Mechanisms of Bortezomib-induced Peripheral Neuropathy

DESCRIPTION (provided by applicant): Chemotherapy-induced peripheral neuropathy (CIPN) is a serious side-effect arising in ~400,000 cancer patients yearly and often limits chemotherapy dosage. Pain and other quality of life impairments caused by CIPN are increasing as many forms of cancer become chronic conditions, with an estimated annual cost of ~$2.5 billion dollars (NCI Directors Consensus Workshop, June 2011).
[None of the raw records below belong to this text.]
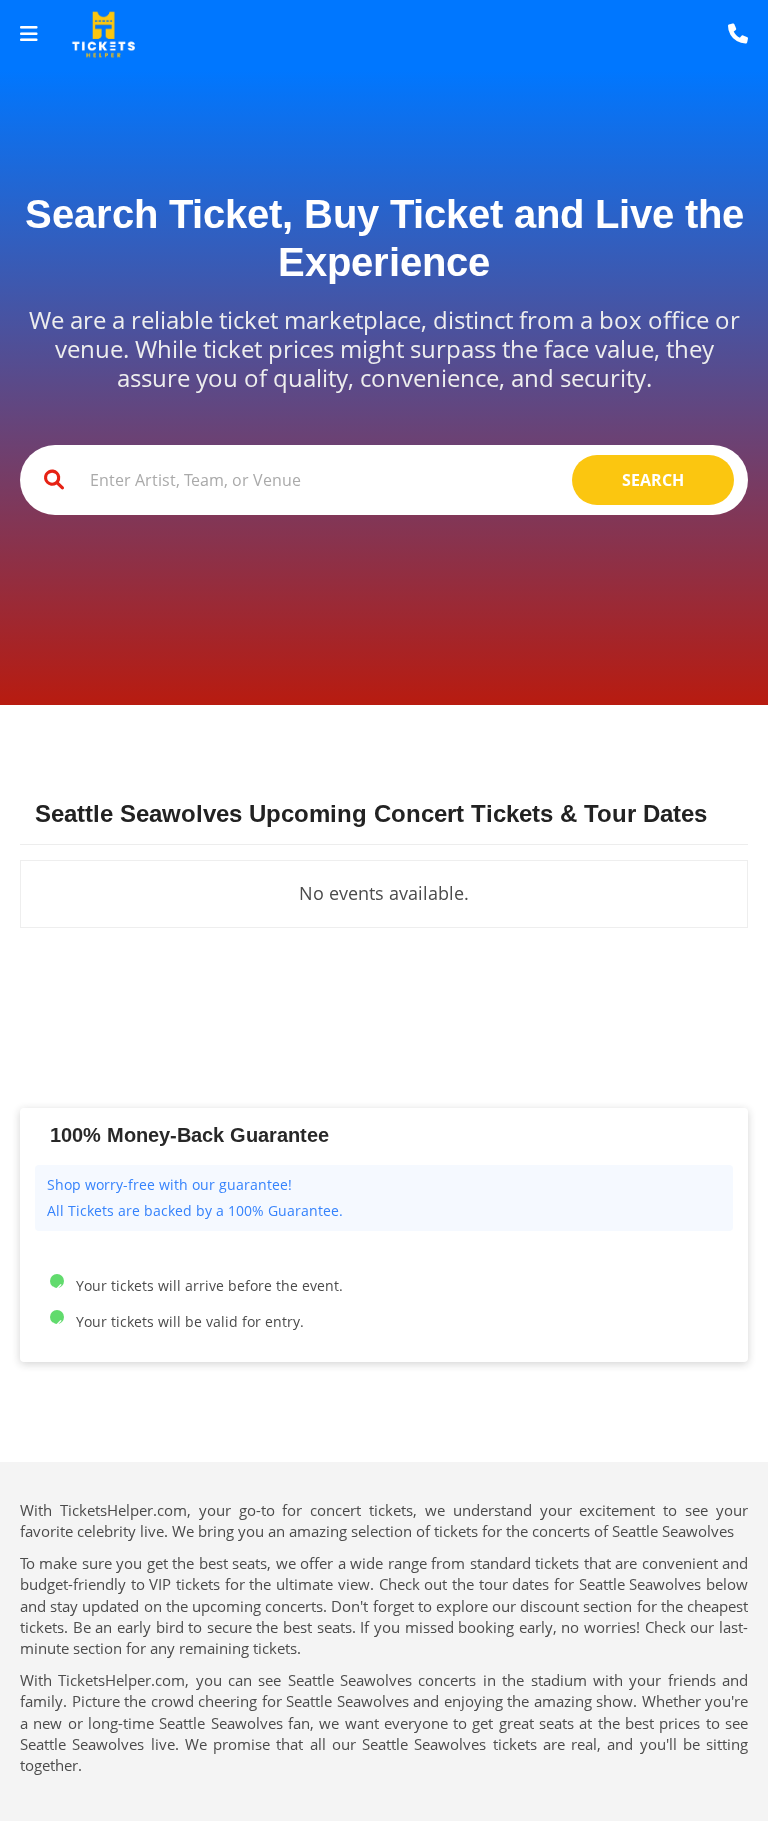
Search (653, 480)
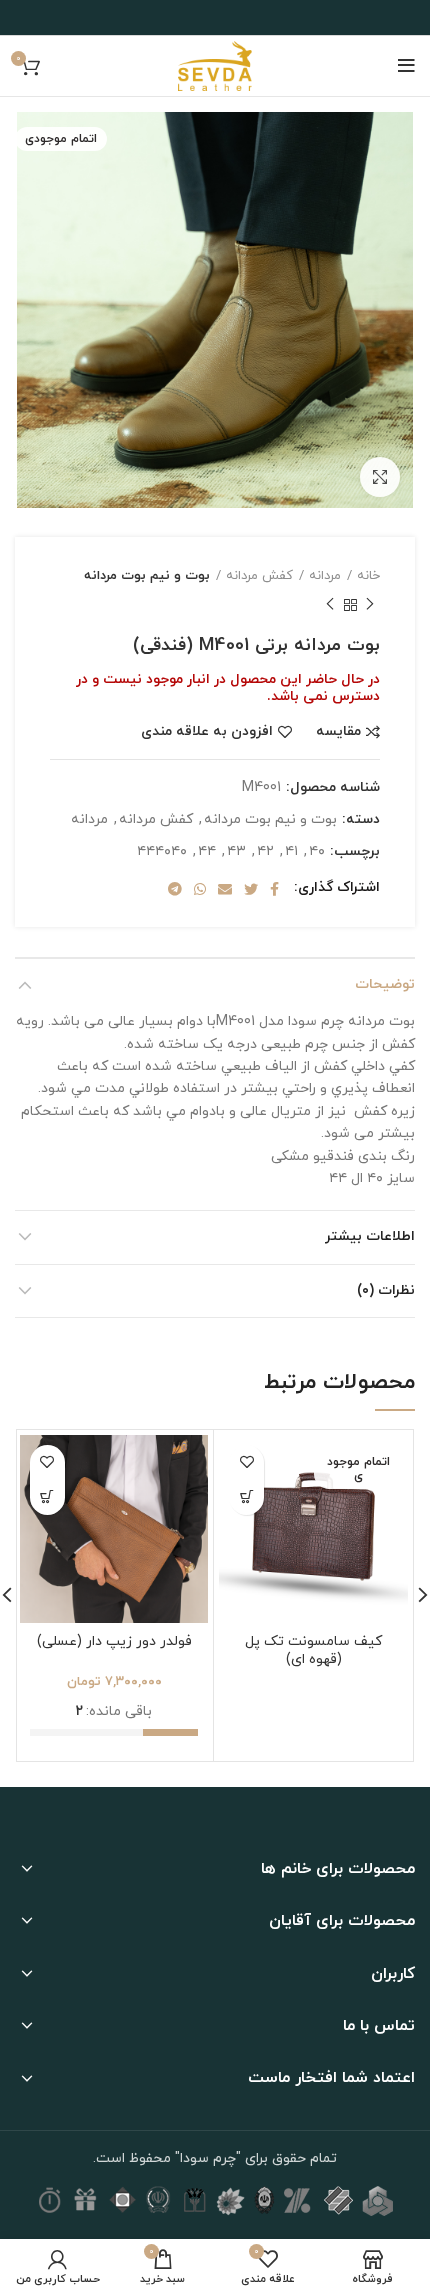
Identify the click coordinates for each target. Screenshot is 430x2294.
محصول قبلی (370, 605)
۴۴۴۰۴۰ (162, 852)
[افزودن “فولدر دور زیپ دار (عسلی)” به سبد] (47, 1497)
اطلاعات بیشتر (370, 1236)
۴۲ (265, 852)
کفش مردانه (259, 576)
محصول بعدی (330, 605)
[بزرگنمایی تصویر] (380, 477)
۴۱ (291, 852)
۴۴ (207, 852)
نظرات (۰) (386, 1290)
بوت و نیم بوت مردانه (147, 576)
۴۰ (317, 852)
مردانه (325, 576)
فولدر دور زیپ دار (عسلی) (114, 1641)
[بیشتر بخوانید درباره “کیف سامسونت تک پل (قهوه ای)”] (246, 1497)
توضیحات (385, 984)
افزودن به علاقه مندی (207, 732)
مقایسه (338, 732)
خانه (368, 576)
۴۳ (236, 852)
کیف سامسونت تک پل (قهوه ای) (313, 1650)
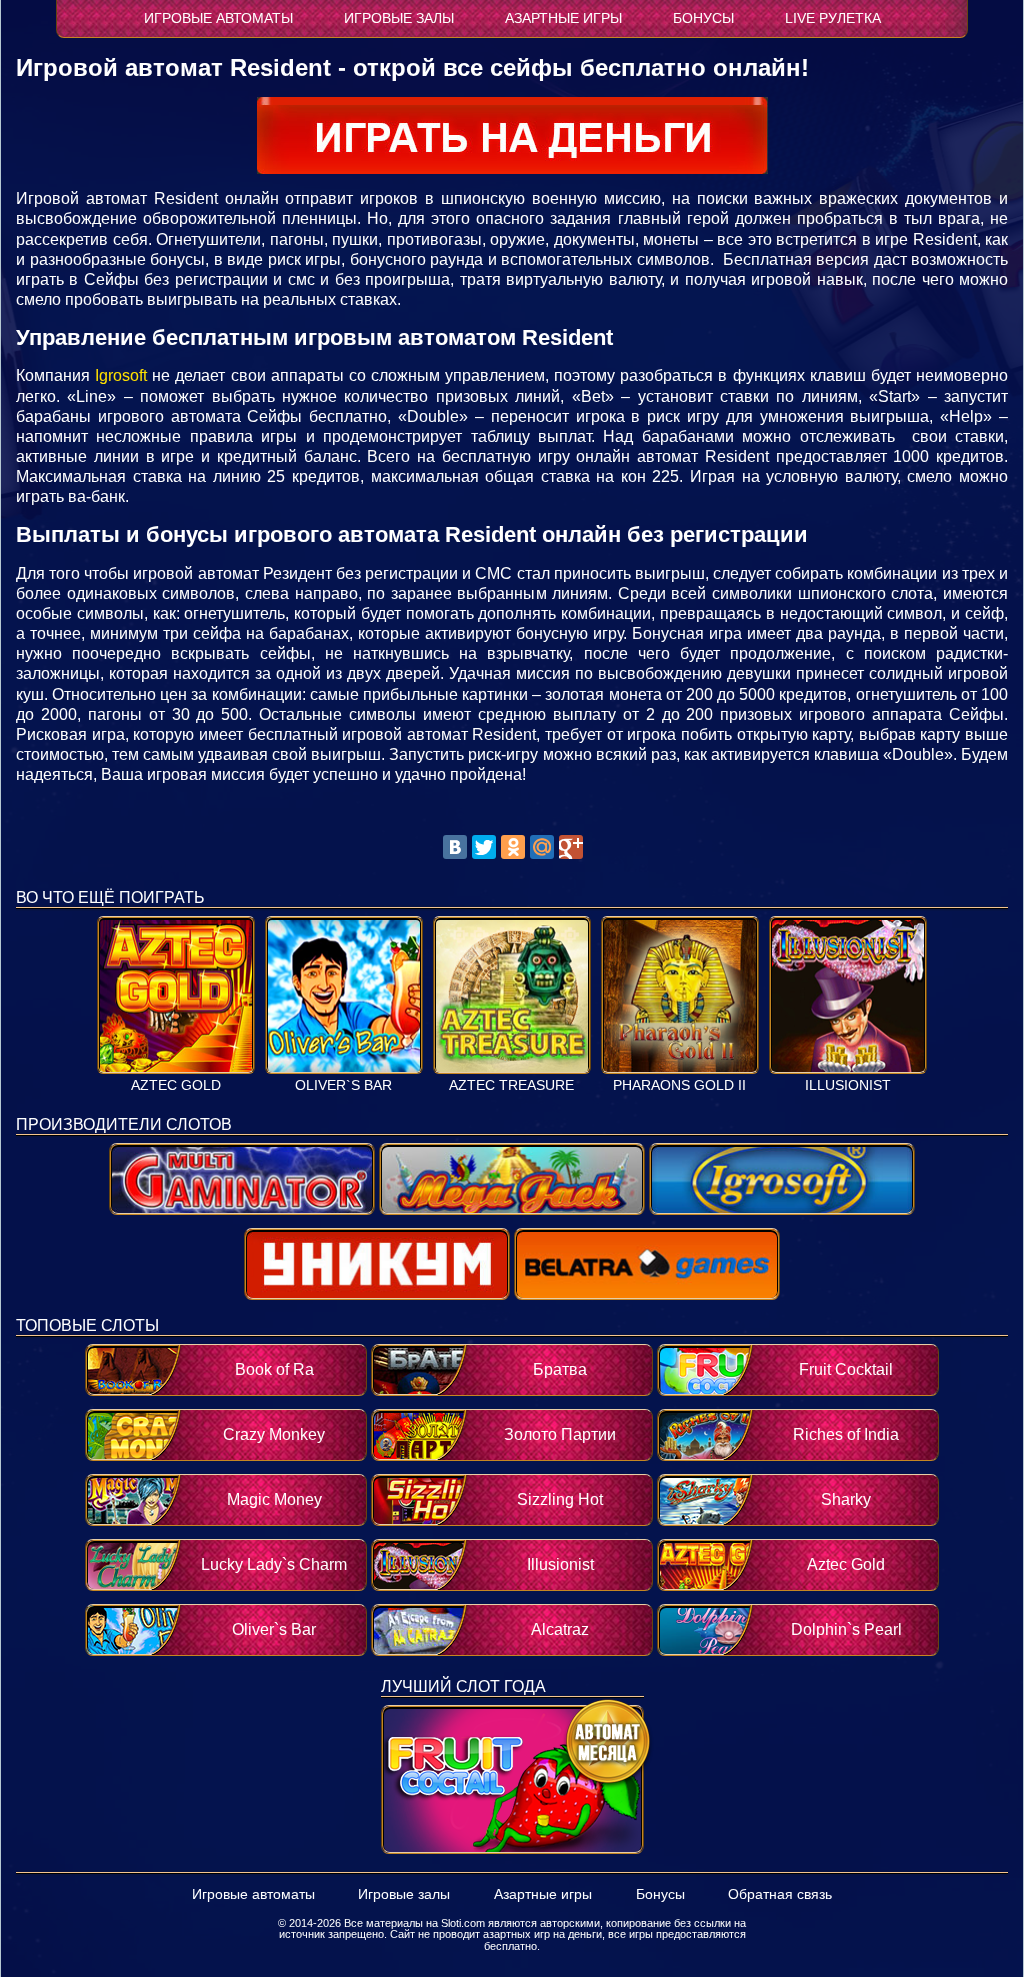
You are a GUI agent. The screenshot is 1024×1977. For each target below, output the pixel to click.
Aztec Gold (176, 1085)
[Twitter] (484, 847)
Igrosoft (121, 375)
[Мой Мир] (542, 847)
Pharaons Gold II (679, 1085)
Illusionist (848, 1085)
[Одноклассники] (513, 847)
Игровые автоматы (218, 18)
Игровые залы (399, 18)
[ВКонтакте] (455, 847)
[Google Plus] (571, 847)
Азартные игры (563, 18)
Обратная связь (780, 1894)
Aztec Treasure (511, 1085)
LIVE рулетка (833, 18)
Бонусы (703, 18)
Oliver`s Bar (343, 1085)
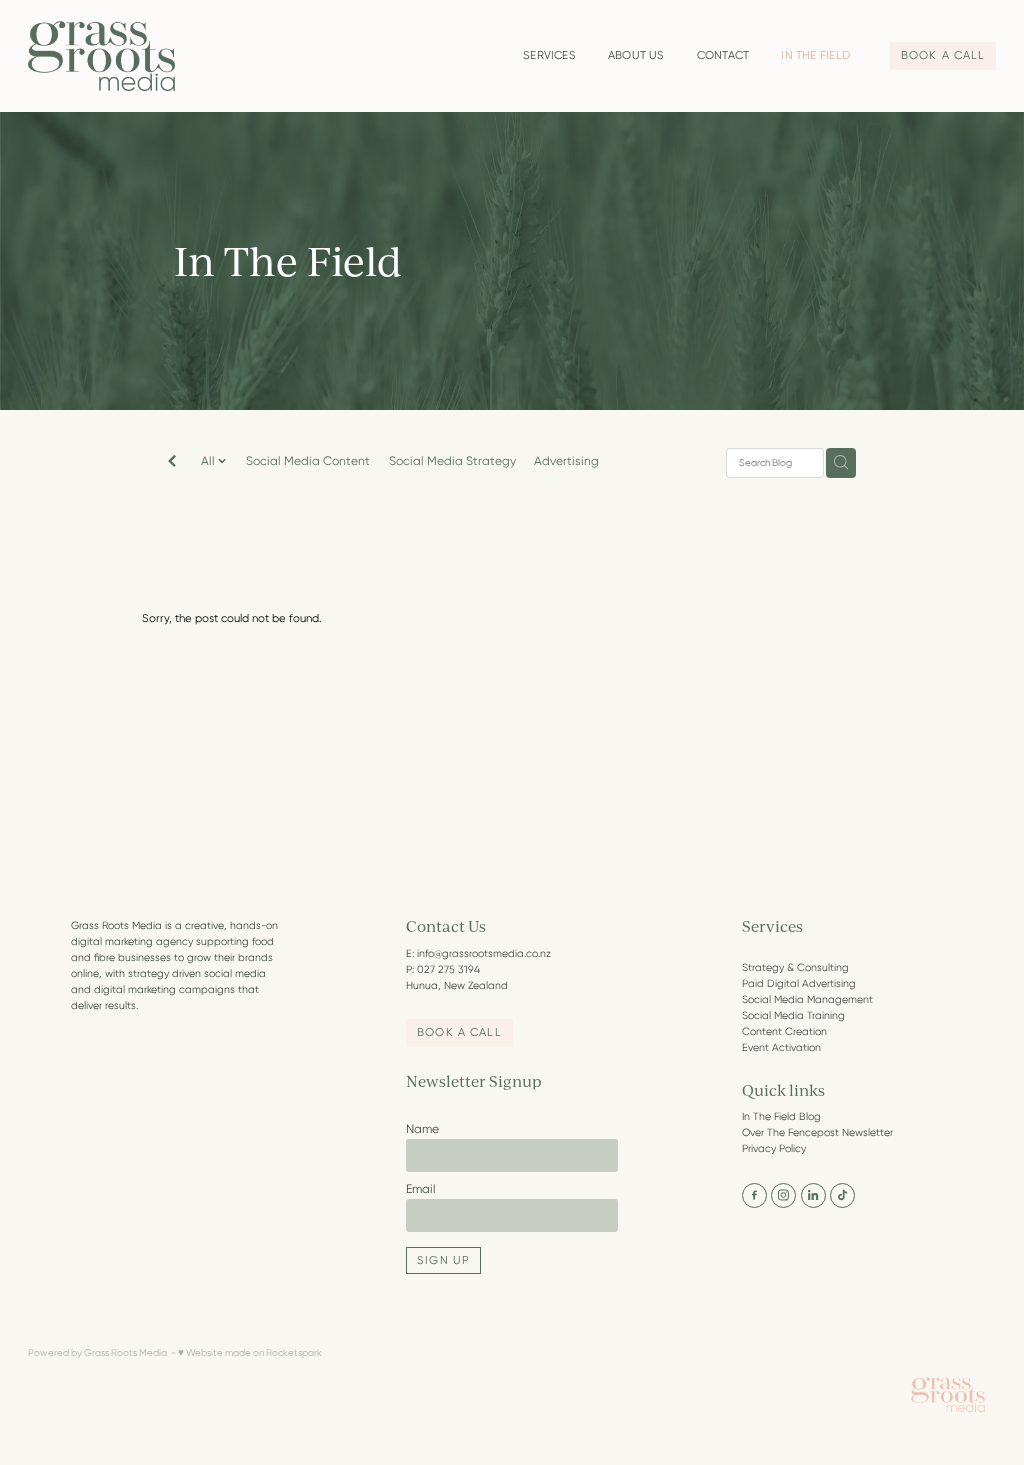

It has been assumed that as target-specific therapies were discovered, the off-target effect of peripheral neuropathy would lessen. However, as specific mechanism-based therapies (e.g. proteasome and Jak-2 inhibitors) have been introduced, the incidence of painful, chronic neuropathy has persisted at 30-40% of treated patients. Approaches to limit the impact of CIPN include prevention and symptomatic treatment of neuropathic pain. Preventive strategies are complicated by the risk that protection from CIPN may reduce the primary cancer cell killing effect of a drug. Symptomatic treatments for pain are frequently not successful, reflecting a lack of understanding of the underpinnings of neuropathic pain. In this application, the candidate proposes a comprehensive strategy to understand the biological mechanisms of CIPN caused by a specific chemotherapeutic drug (bortezomib) and the physiologic mechanisms underlying pain caused by the drug. The studies are expected to have broader implications for other diseases of the peripheral nervous system. The candidate is an M.D./Ph.D.-trained neurologist with advanced clinical training in peripheral nerve disorders whose career goal is to perform mechanistic and translational investigations of peripheral nerve disorders and neuropathic pain. Chemotherapy-induced peripheral neuropathy will be used as the model disease system to achieve this goal. The career development plan will be mentored by Dr. Anthony Windebank, a neuromuscular physician-scientist with expertise in CIPN, and Dr. Gianrico Farrugia whose lab focuses on structure-function studies of voltage-gated ion channels. The career development plan combines the strengths of the candidate, the mentors, and the research institution in order to provide an opportunity for the candidate to become a successful independent investigator of peripheral nerve disorders.